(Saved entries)
_ _ _
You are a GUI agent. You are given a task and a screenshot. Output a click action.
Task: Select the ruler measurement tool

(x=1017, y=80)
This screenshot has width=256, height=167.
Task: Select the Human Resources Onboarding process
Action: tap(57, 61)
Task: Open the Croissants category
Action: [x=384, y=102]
_ _ _
## What this task involves
Write the data out again. Match it word for word.

## Response to this exercise
You are a GUI agent. You are given a task and a screenshot. Output a click action.
Task: Select the ruler measurement tool

(x=1017, y=80)
This screenshot has width=256, height=167.
Task: Select the Human Resources Onboarding process
Action: tap(57, 61)
Task: Open the Croissants category
Action: [x=384, y=102]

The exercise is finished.